Au milieu des gants de boxe, des éclats de rire et des coups de pied sur les sacs de frappe, les enfants ont rapidement pris possession des lieux, mercredi 13 mai, à la salle Mozart, dans le quartier des Jacarandas, à Dumbéa. "J’habite juste là-haut", glisse Alice, 8 ans, déjà habituée des entraînements avec ses amis du quartier.
Inaugurée officiellement par le Comité territorial olympique et sportif (CTOS), le Fonds social de l’habitat (FSH), l’État et la mairie de Dumbéa, cette salle sportive de proximité s’inscrit dans le programme "Du sport dans mon quartier". L’objectif : proposer des activités gratuites directement au pied des résidences, sans contrainte de transport ni de coût pour les familles. Les licences sportives et les certificats médicaux sont également pris en charge par le dispositif, afin de lever les principaux freins à la pratique.

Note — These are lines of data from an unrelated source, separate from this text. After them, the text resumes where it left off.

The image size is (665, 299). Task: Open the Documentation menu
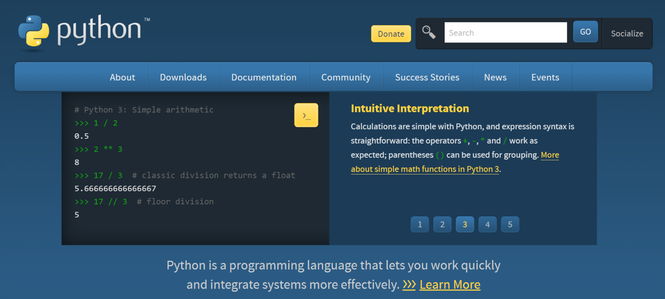tap(264, 77)
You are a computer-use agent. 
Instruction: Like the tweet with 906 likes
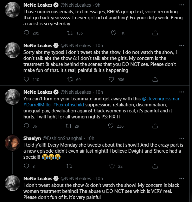[x=111, y=79]
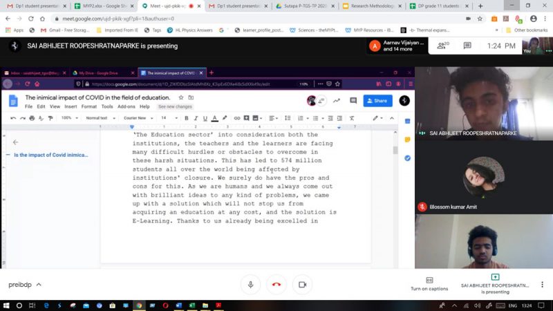Turn off the camera in Meet

click(302, 285)
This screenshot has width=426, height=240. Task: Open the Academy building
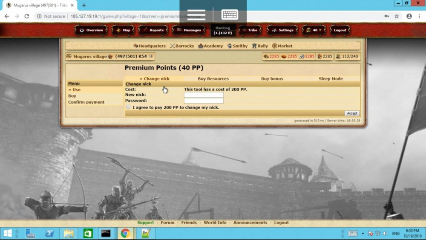click(x=210, y=46)
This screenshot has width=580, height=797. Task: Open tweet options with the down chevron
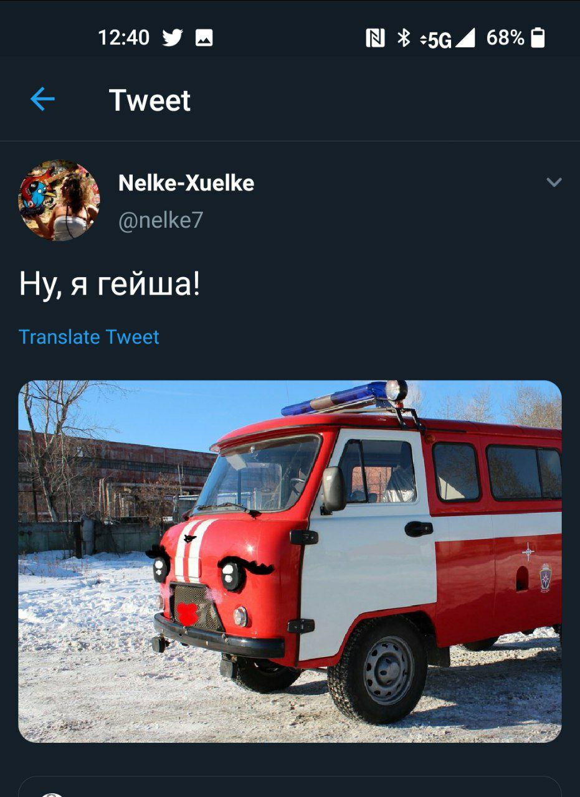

"Aujourd’hui, ce qu’on veut, c’est que le sport soit démocratisé et au plus proche des pratiquants, résume Christophe Dabin, président du CTOS. L’objectif est d’avoir le plus grand nombre de jeunes qui pratiquent une activité physique régulière."

Le FSH a mis à disposition les locaux et accompagné leur réhabilitation dans plusieurs quartiers de Dumbéa. "Ce sont des espaces de vie et de partage, insiste Karl Hiro, président du conseil d’administration du FSH. Les jeunes y apprennent le respect, la discipline et l’esprit d’équipe."
La salle Mozart, dédiée à la boxe éducative et aux arts martiaux, a été réhabilitée après avoir été dégradée à deux reprises en 2024. Un symbole fort, deux ans après les émeutes du 13 mai. "Nous n’inaugurons pas seulement des équipements sportifs, mais des lieux de reconstruction et d’espérance", a souligné Arnaud Lauzier, secrétaire général adjoint du haut-commissariat.
Avant même son inauguration, le site accueillait déjà plusieurs dizaines de jeunes chaque semaine. À la salle Bambou, ouverte depuis un an à Koutio, le constat est similaire. "Auparavant, c’était surtout des tout-petits qui venaient. Aujourd’hui, la salle attire aussi des jeunes aux profils un peu plus difficiles, observe Cynthia Jan, maire de Dumbéa. C’est un vrai outil d’insertion et de reconstruction du lien."

Pour les porteurs du projet, l’enjeu dépasse largement la seule pratique sportive. "Ce sport de proximité permet d’occuper les jeunes, mais aussi de leur apporter des règles et le respect de l’autre", insiste Christophe Dabin. Selon le CTOS, plus d’une centaine de jeunes fréquentent déjà les deux salles de quartier ouvertes à Dumbéa.
Le dispositif repose sur ces deux salles opérationnelles, à Koutio et aux Jacarandas. Une troisième structure existe également à Apogoti, mais le CTOS cherche encore des éducateurs sportifs pour pouvoir y développer durablement des activités.